Ma nelle antiche leggende si precisano spunti narrativi, che vediamo sopravvivere nelle raffigurazioni presepiali. "Giuseppe aveva portato con sé un bove forse per venderlo - narra la Legenda aurea - aveva  con sé anche un asino per portarvi  sopra la Vergine Maria. Miracolosamente tanto il bove che l'asino riconobbero nell'infante il Signore, si inginocchiarono e l'adorarono":  vediamo infatti i due animali partecipi  dell'evento, adoranti, protesi sul Bambino, solitamente genuflessi.
Altri animali popolano la scena:  pecore, capre, il cane, volatili che spesso volgono lo sguardo in alto, esprimendo lo stupore del creato nel momento in cui, fermatosi il tempo, ogni cosa è sottomessa al disegno di Dio, presente in mezzo agli uomini. Questo momento straordinario è descritto in un brano dei vangeli apocrifi, ripreso nella Legenda aurea. La presenza di tutti questi animali sta a significare la ripristinata armonia del creato, con l'Incarnazione:  "gli animali che hanno in sé la vita e la capacità di sentire e discernere, manifestarono la nascita di Cristo".
La colomba, messaggero celeste simbolo di purezza, compare molto frequentemente nell'iconografia devozionale, insieme al bambino Gesù; gli reca doni di carattere allegorico, come le virtù inscritte in piccoli cartigli, o attributi simbologici, come la corona  di  spine.

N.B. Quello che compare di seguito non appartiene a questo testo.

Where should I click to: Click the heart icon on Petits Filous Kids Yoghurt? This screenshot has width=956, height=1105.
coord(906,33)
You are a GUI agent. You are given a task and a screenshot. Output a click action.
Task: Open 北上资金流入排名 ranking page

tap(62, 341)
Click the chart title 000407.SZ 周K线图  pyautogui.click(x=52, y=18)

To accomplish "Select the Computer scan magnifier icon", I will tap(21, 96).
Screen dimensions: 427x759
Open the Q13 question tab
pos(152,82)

Le spine, in forma di corona, o rami di contorno, ricorrono anche nei presepi di carta, riprendendo un preciso tema iconografico, il motivo del presagio della Passione.

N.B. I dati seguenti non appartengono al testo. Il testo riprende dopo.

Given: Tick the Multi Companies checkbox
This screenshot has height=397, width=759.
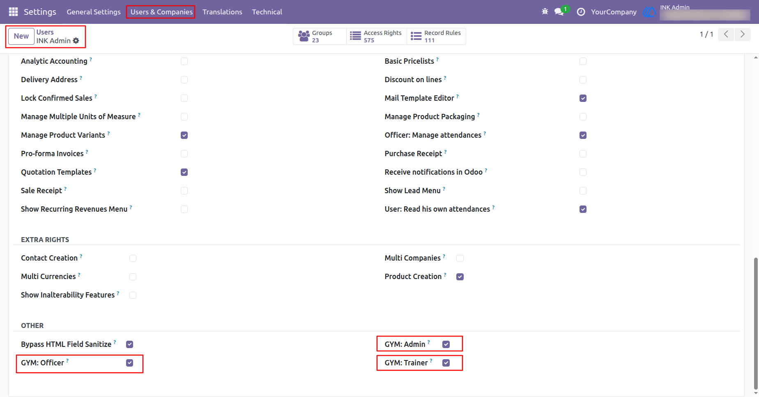Looking at the screenshot, I should (460, 258).
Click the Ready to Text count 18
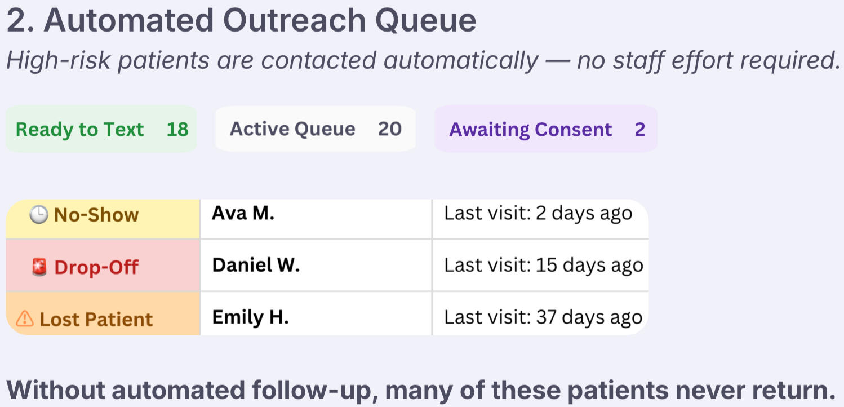This screenshot has width=844, height=407. tap(177, 130)
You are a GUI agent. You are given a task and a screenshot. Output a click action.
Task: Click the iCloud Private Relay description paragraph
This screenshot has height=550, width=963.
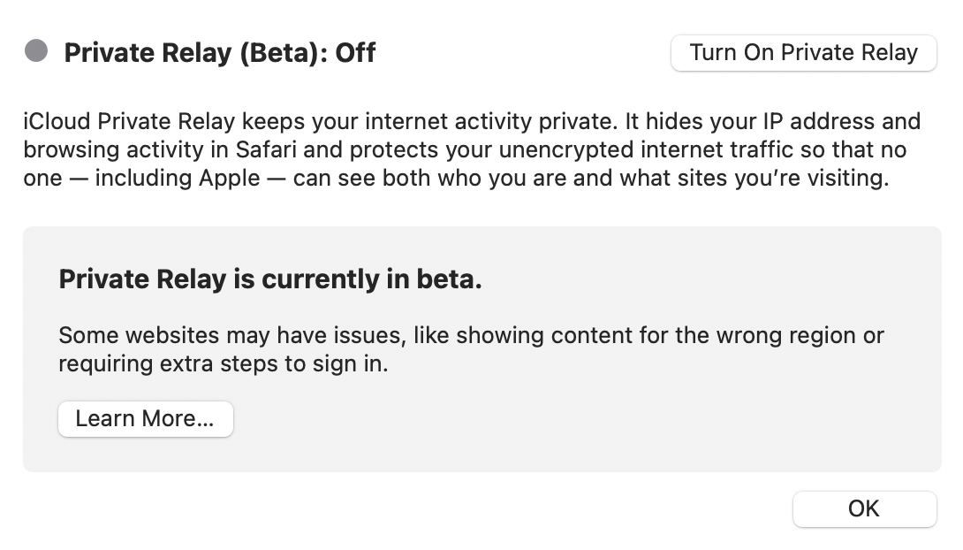click(x=472, y=149)
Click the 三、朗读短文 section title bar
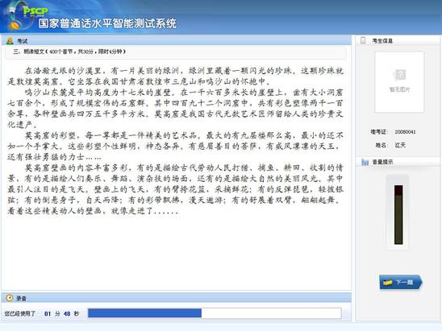The width and height of the screenshot is (442, 331). (176, 52)
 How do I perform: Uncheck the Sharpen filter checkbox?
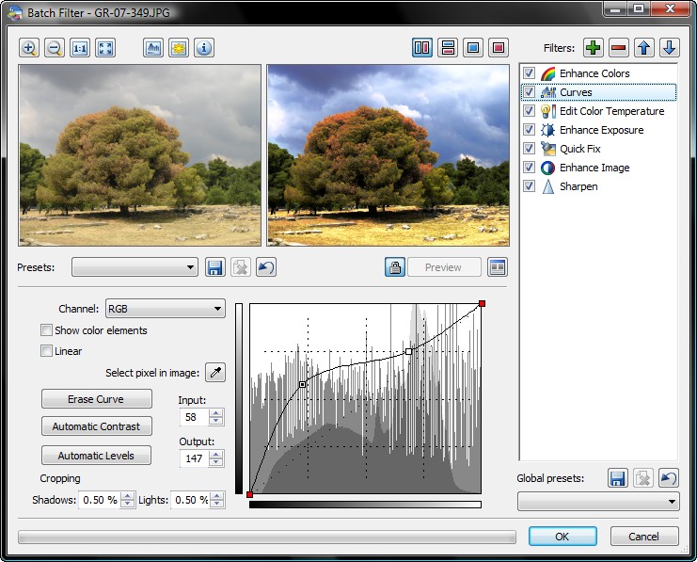coord(530,186)
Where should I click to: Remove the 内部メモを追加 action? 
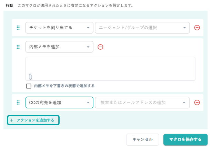[x=100, y=47]
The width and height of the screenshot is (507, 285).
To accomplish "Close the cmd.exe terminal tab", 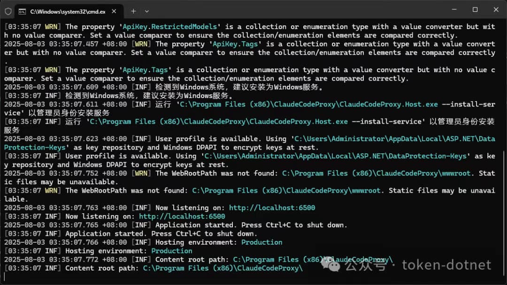I will (114, 11).
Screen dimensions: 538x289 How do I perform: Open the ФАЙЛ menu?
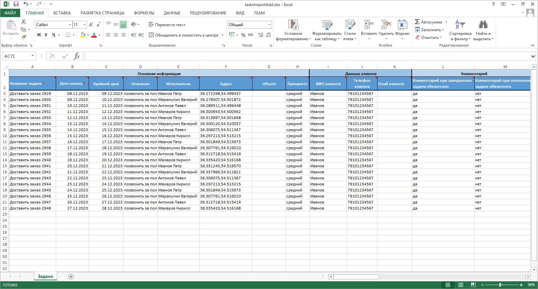(x=10, y=13)
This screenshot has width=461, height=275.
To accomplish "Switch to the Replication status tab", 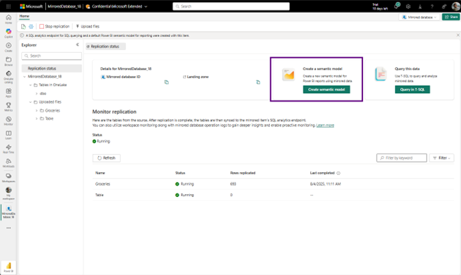I will click(x=103, y=47).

Le immaginette qui richiamate, ben illustrano un tema che ebbe particolare sviluppo, nell'iconografia devozionale del XVII-XIX secolo, il presagio della Passione, che ispirò una iconografia complessa, riconoscibile fin nei più minuti dettagli del traforo cartaceo che fa da contorno al Bambinello, nei santini detti del Bambino vestito.
I Bambinelli vestiti poi, rappresentano un filone a se stante della produzione claustrale, frutto di un accurato lavoro di intaglio, capace di trasmettere una pluralità di messaggi e di significati. Le figurazioni di Gesù bambino, all'interno dei monasteri, costituivano oggetto di particolare venerazione, per l'adorazione liturgica, e la devozione individuale; ai più antichi simulacri lignei, risalenti al Trecento, seguirono realizzazioni di cera o terracotta, che ancor oggi si producono. Il genere iconografico dei Bambinelli della Passione fa riferimento ai simulacri del XVI e XVII secolo, in cui si distinguono le tipologie dei Bambini della Culla, Bambini della Passione, Bambini della Passione addormentati. A questi sono ispirate le immaginette, variamente decorate, testimoni della diffusione e ricchezza della tradizione devozionale, i cui pregevoli esemplari - noti anche a seguito di recenti mostre - illustrano, grazie agli elementi nell'intaglio, le simbologie della Passione; dai grappoli d'uva, riferimento al vino eucaristico, agli strumenti della Passione minuziosamente descritti:  i dadi, la tunica, la colonna della flagellazione, martello, chiodi e tenaglia mentre il bambino dormiente richiama il sembiante di morte, evocativo della missione redentiva.